Exercise directions: If the records below hold pictures, omit them, and print exactly the lines from the first line through the line containing "Diaper Cake FAQs (410, 822)", inclusive.

Source records:
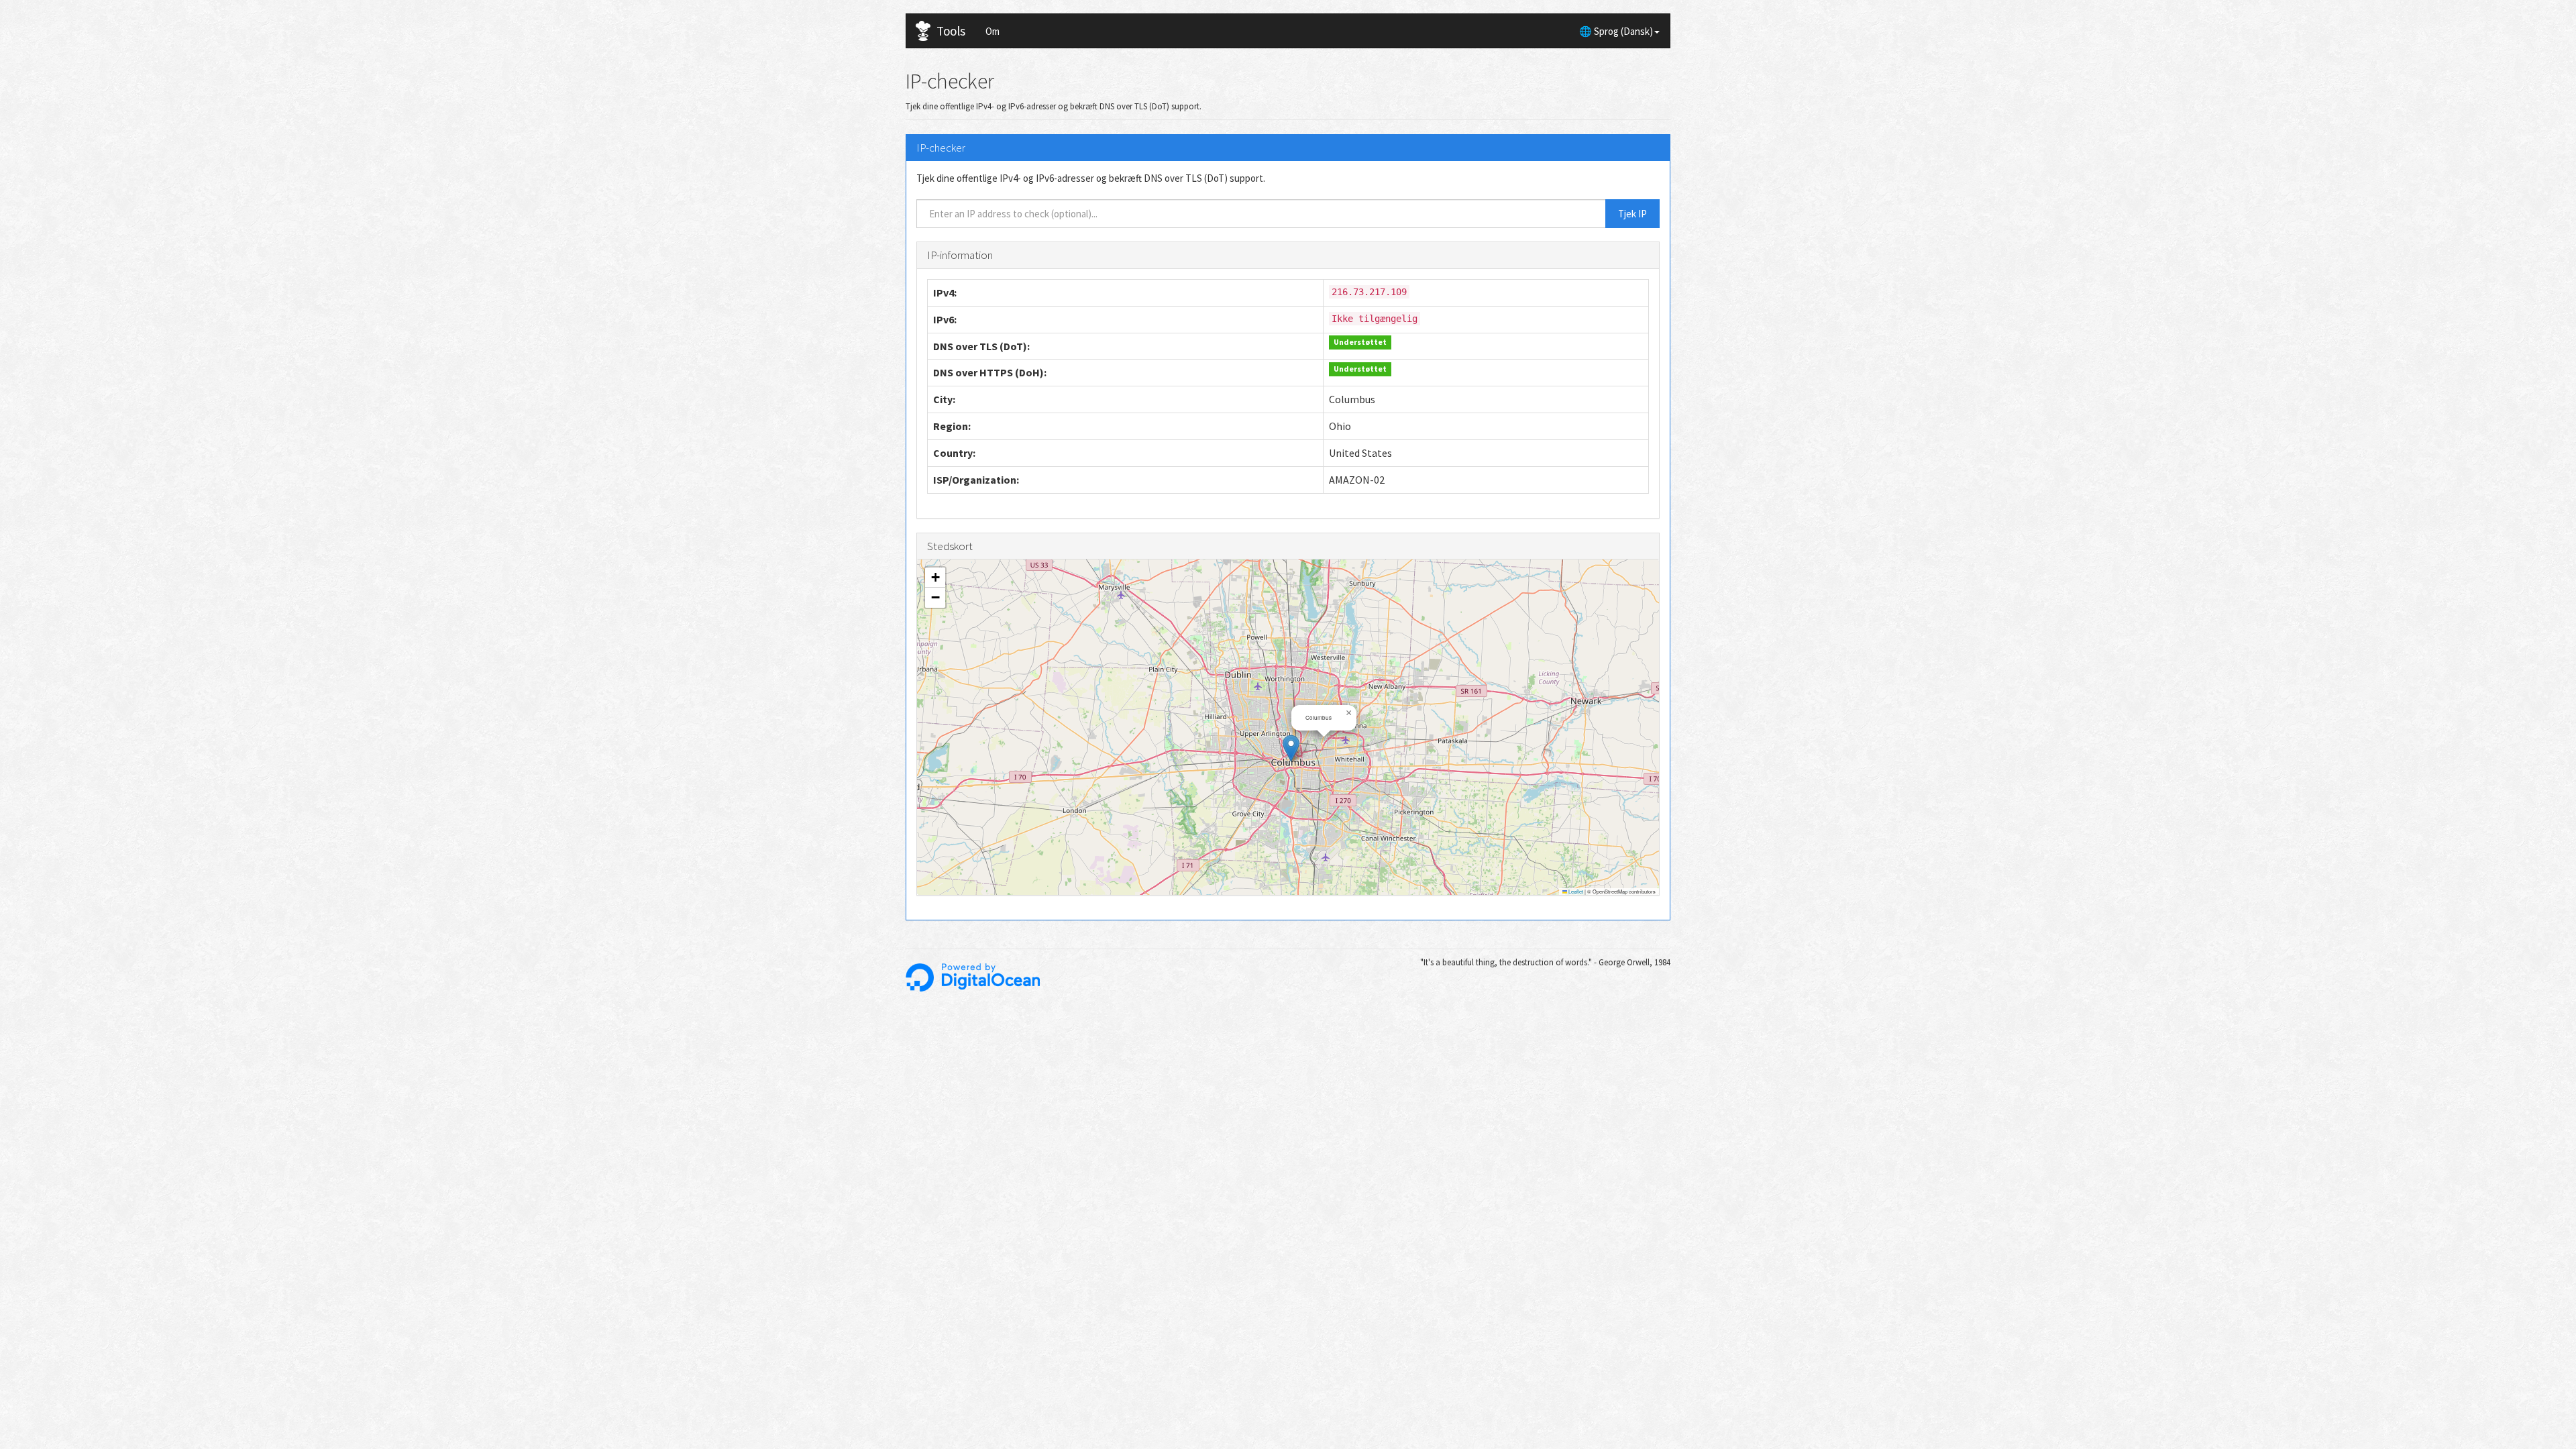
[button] (1291, 748)
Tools (950, 31)
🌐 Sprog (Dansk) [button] (1616, 31)
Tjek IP (1632, 213)
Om (992, 31)
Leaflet (1575, 891)
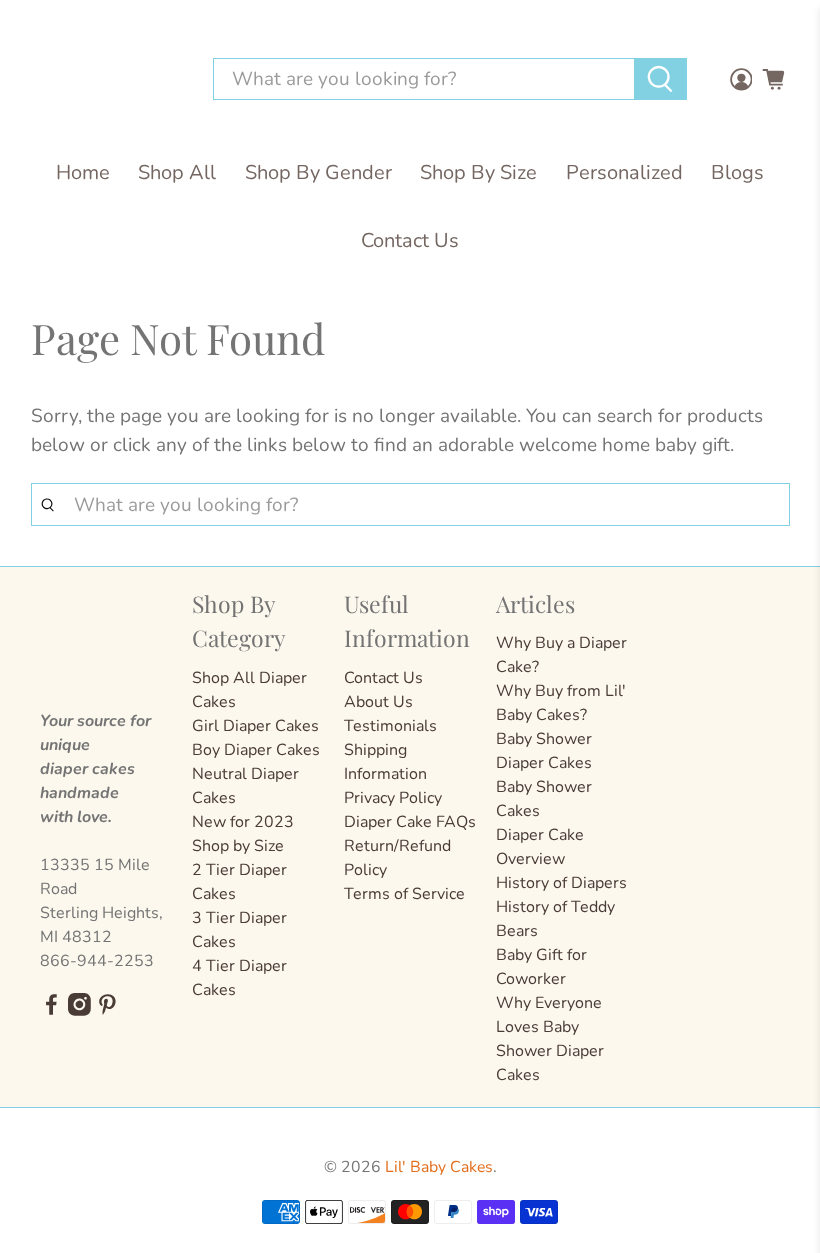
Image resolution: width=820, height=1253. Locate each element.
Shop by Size (238, 846)
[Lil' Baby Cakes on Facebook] (51, 1011)
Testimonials (390, 726)
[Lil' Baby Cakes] (105, 79)
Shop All (177, 172)
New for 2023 (243, 822)
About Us (378, 702)
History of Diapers (561, 883)
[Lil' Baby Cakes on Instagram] (79, 1011)
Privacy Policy (393, 798)
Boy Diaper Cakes (256, 750)
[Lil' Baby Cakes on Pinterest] (107, 1011)
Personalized (624, 172)
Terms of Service (404, 894)
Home (83, 172)
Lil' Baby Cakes (439, 1167)
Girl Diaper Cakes (255, 726)
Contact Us (410, 240)
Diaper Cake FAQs (410, 822)
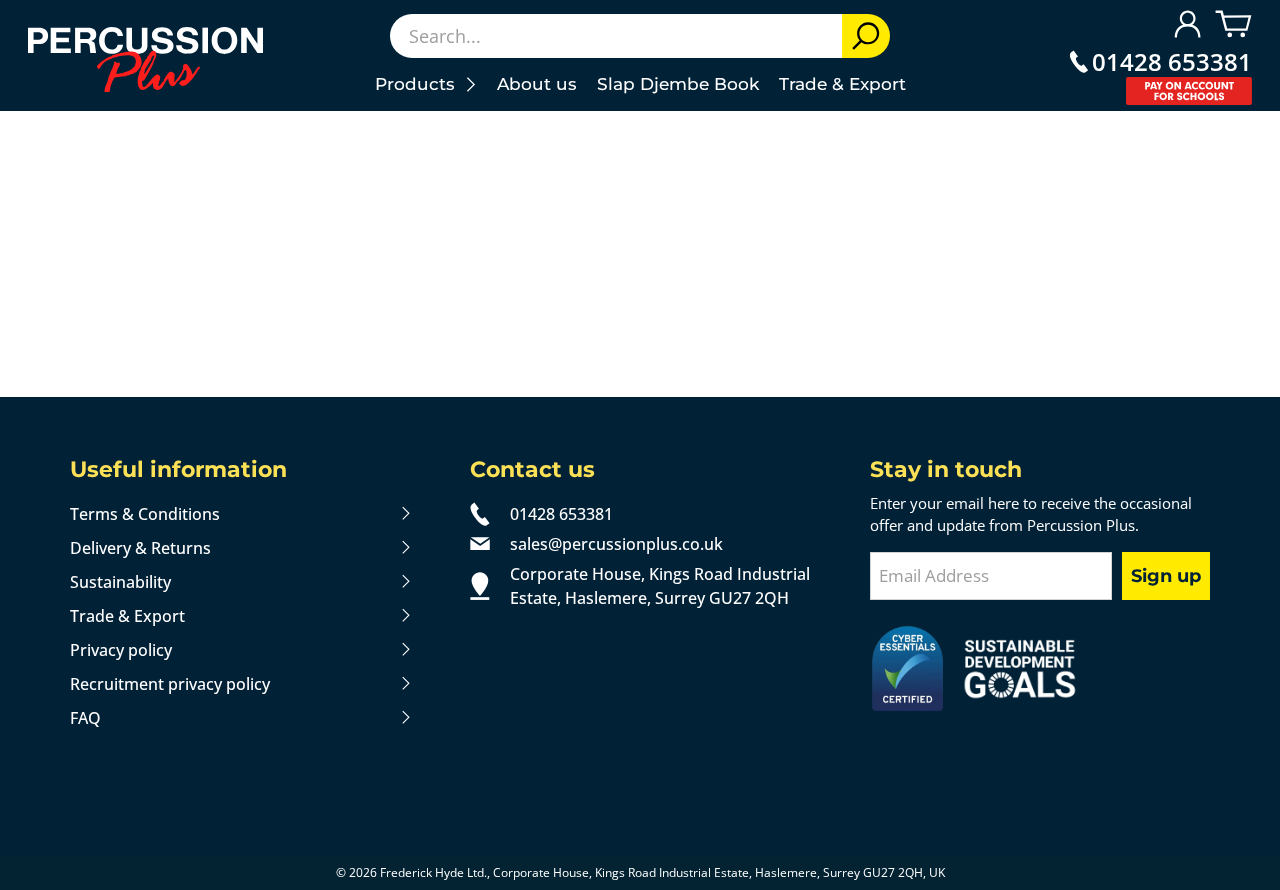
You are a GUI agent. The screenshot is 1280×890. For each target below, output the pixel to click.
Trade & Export (842, 84)
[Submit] (866, 36)
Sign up (1166, 576)
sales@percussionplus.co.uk (616, 544)
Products (420, 84)
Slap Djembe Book (678, 84)
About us (537, 84)
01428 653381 (1172, 61)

Reply:
[button] (1291, 748)
Tools (950, 31)
🌐 Sprog (Dansk) [button] (1616, 31)
Tjek IP (1632, 213)
Om (992, 31)
Leaflet (1575, 891)
Image resolution: width=820, height=1253. Locate each element.
Shop by Size (238, 846)
[Lil' Baby Cakes on Facebook] (51, 1011)
Testimonials (390, 726)
[Lil' Baby Cakes] (105, 79)
Shop All (177, 172)
New for 2023 (243, 822)
About Us (378, 702)
History of Diapers (561, 883)
[Lil' Baby Cakes on Instagram] (79, 1011)
Privacy Policy (393, 798)
Boy Diaper Cakes (256, 750)
[Lil' Baby Cakes on Pinterest] (107, 1011)
Personalized (624, 172)
Terms of Service (404, 894)
Home (83, 172)
Lil' Baby Cakes (439, 1167)
Girl Diaper Cakes (255, 726)
Contact Us (410, 240)
Diaper Cake FAQs (410, 822)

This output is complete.